● **Problema a resolver**: No excerto para ler, quem atacou o secretário da Justiça Robert Jenrick por nomear e criticar juízes?

● **Excerto para ler**:
Esperem mais disto à medida que os trumpistas colherem o que semearam.

Ou então vejamos a questão da justiça a duas velocidades no Reino Unido. O procurador-geral, Lord Hermer, atacou ontem o secretário da Justiça conservador, Robert Jenrick, por se atrever a nomear e criticar juízes – como se Hermer estivesse alegremente alheado de quão políticos os juízes se tornaram nas suas decisões recentes. Os juízes têm-se intrometido em assuntos que costumavam ser prerrogativa do parlamento e comportam-se cada vez mais como ativistas judiciais. Num caso infame, um homem muçulmano que violou uma rapariga de 13 anos foi poupado à prisão porque o juiz admitiu que ele podia não saber que violar uma criança era errado. Esses juízes esperam mesmo estar imunes a críticas?

[Itens guardados]
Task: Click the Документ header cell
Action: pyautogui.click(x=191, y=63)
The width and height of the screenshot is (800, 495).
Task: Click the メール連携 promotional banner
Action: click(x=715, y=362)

● **Caixa de resposta**: O procurador-geral, Lord Hermer.